Auszug:
|---|
Schau mal unter Meisenknödelhalter bei Ebay...gibt es dort in allen Variationen


----------



## Christine (27. Mai 2012)

*AW: Vögel an der Futterstelle 2012*

Moin,

Und ich dachte immer, Sperlingsfalken gibt es nur in Südasien...

Heute Nachmittag beobachtete ich, wie ein junger Spatz des öfteren eher unkoordiniert über Teich und Terrasse flatterte. Bei näherem Hinsehen konnte man erkennen, dass er Insekten verfolgte. Seine Eltern hätten nicht neben den Schwalben nisten sollen.... Der kleine Größenwahnsinnge versuchte nämlich __ Libellen zu fangen 

Wenn er morgen wieder kommt, versuche ich mal, ob ich ihn vor die Linse kriege...


----------



## gappakoenig (28. Mai 2012)

*AW: Vögel an der Futterstelle 2012*

................der vorwitzige kleine Hausrotschwanz hat als erster das Nest am Carport verlassen, ist auf unserem Tisch gelandet und die Mutter sucht ihn! Jedenfalls war die Brut in diesem Jahr wieder erfolgreich!

Viele Grüße

Gerd


----------



## Majaberlin (29. Mai 2012)

*AW: Vögel an der Futterstelle 2012*

Suuuper!

Und die Mutter wird ihn schon finden .


----------



## Lucy79 (29. Mai 2012)

*AW: Vögel an der Futterstelle 2012*

Bei uns war auch dieses Jahr weniger los ....  Meisen ( Blau-, Kohl,- Sumpf,- Haubenmeisen)  
Sperlinge, Grünfinken, Buchfink, 2 Kleiber, ein Stieglitz, Rotkehlchen  waren trotzdem da... auch ne rotzfrece Elster, deshalb hab ich nun auch einen Meisenknödelhalter


----------



## pema (1. Juni 2012)

*AW: Vögel an der Futterstelle 2012*

Hallo zusammen,
jetzt weiß ich auch, für wen die Buntspechtmama meine Meisenknödel plündert

Bin ich nicht schön...ganz die Mama

Und Wasser find ich auch schon interessant

petra


----------



## karsten. (2. Juni 2012)

*AW: Vögel an der Futterstelle 2012*

schönes WE


----------



## Christine (3. Juni 2012)

*AW: Vögel an der Futterstelle 2012*

Mensch, Karsten, bei Euch sind die Amseln aber groß


----------



## karsten. (3. Juni 2012)

*AW: Vögel an der Futterstelle 2012*

das machen wir so 

   









schönen Sonntag


----------



## pema (3. Juni 2012)

*AW: Vögel an der Futterstelle 2012*

Toll Karsten,
Kommen denn bei all dem Krähen- und Elsternbesuch noch andere Vögel in euren Garten?
Bei mir reicht eine landende Elster und alle Vögel flüchten schimpfend. 
Die Krähen schauen leider immer nur von hoher Warte aus in unseren Garten oder umrunden mal kurz den Teich. Mit welchem Futter hast du die denn angelockt?
|---|
Datensatz:
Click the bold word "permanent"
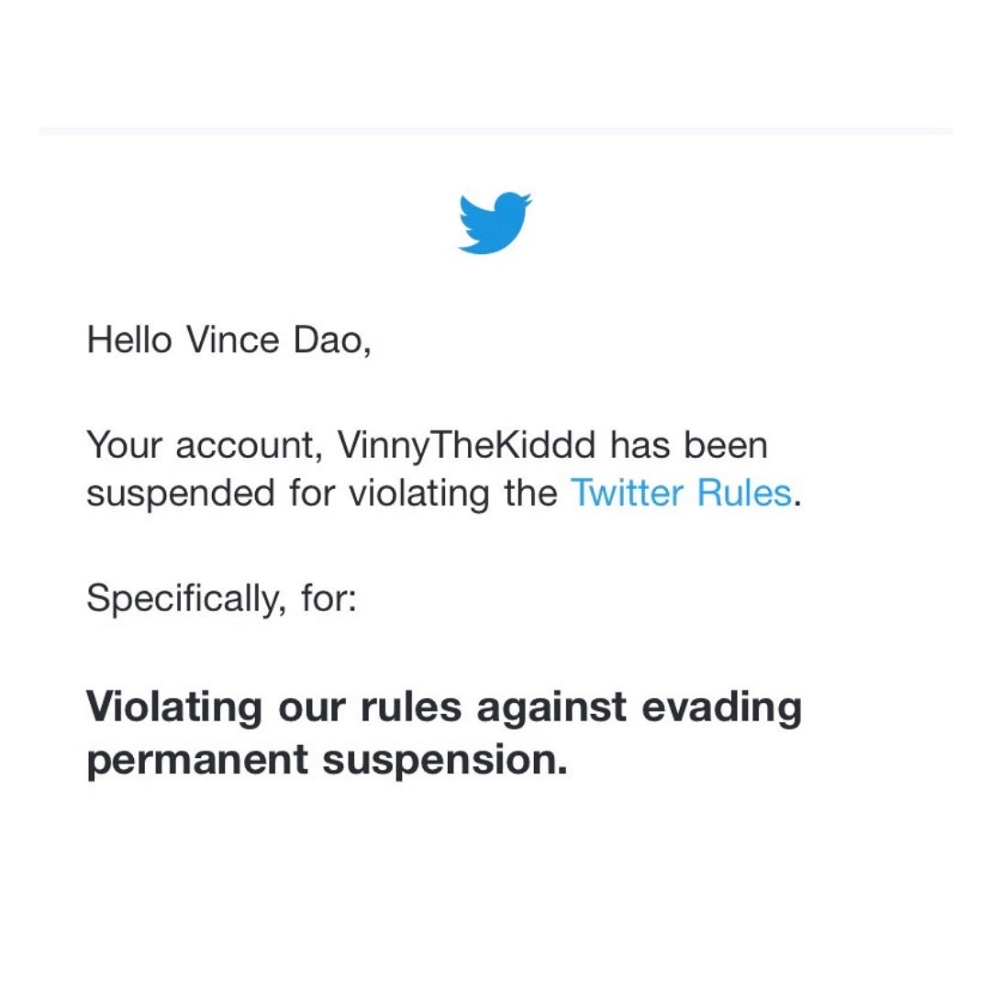 [197, 761]
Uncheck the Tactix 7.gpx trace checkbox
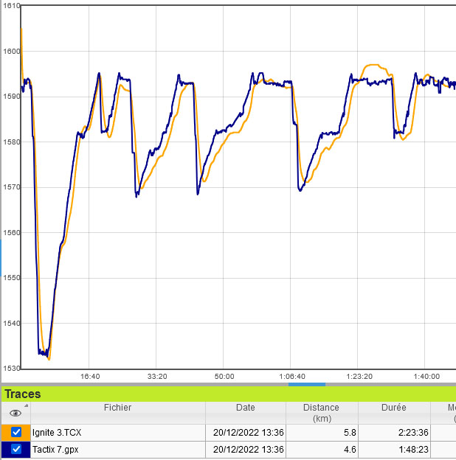 (x=16, y=448)
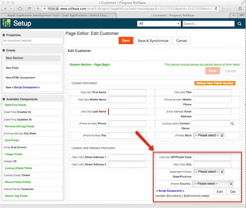This screenshot has height=208, width=246.
Task: Click the Rollbase grid logo icon
Action: [7, 23]
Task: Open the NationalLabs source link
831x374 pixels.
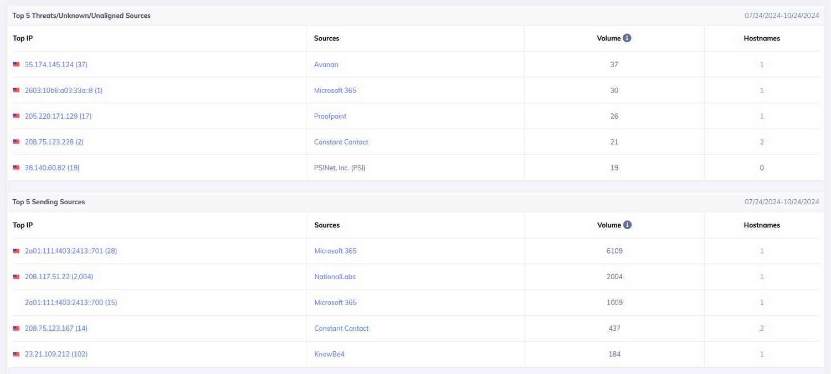Action: pyautogui.click(x=335, y=277)
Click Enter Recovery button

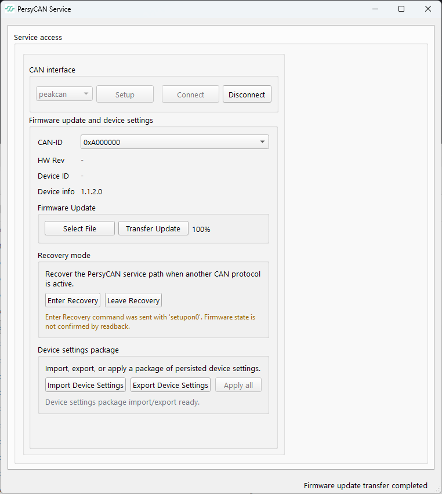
|---|
Deine Aufgaben:
A) Schreibe aus dem Auszug über Vögel an der Futterstelle den Abschnitt wortgetreu ab, beginnend mit „Wenn er morgen“ und weiter bis einschließlich „Jahr wieder erfolgreich!“.
B) Bitte führe den Auszug über Vögel an der Futterstelle ab der Stelle weiter, an der er endet.

Lösungen:
A)
Wenn er morgen wieder kommt, versuche ich mal, ob ich ihn vor die Linse kriege...


----------



## gappakoenig (28. Mai 2012)

*AW: Vögel an der Futterstelle 2012*

................der vorwitzige kleine Hausrotschwanz hat als erster das Nest am Carport verlassen, ist auf unserem Tisch gelandet und die Mutter sucht ihn! Jedenfalls war die Brut in diesem Jahr wieder erfolgreich!

B)
petra


----------



## karsten. (3. Juni 2012)

*AW: Vögel an der Futterstelle 2012*



pema schrieb:


> Toll Karsten,
> Kommen denn bei all dem Krähen- und Elsternbesuch noch andere Vögel in euren Garten?.....



Klar ,das ganze Programm   

die Rabenvögel werden nur Abends gefüttert an einer bestimmten Stelle 
und auch nicht durchgehend 
(das Grundstück ist recht groß) 
mit Hunde oder Katzenfutter ("leckere Brocken in Soße") 

mfG


----------



## pema (3. Juni 2012)

*AW: Vögel an der Futterstelle 2012*

Hmm,
jetzt überleg ich doch, ob ich nicht auch ein Plätzchen finde. Hundefutter - o.k., da muß ich aber noch mit meinem Hund drüber reden...Aber der frisst ja auch oft genug das Fettfutter für die Vögel auf

petra


----------



## karsten. (3. Juni 2012)

*AW: Vögel an der Futterstelle 2012*

[OT]Anhang anzeigen Merkblatt Vogelfindlinge.pdf[/OT]


----------



## Moonlight (3. Juni 2012)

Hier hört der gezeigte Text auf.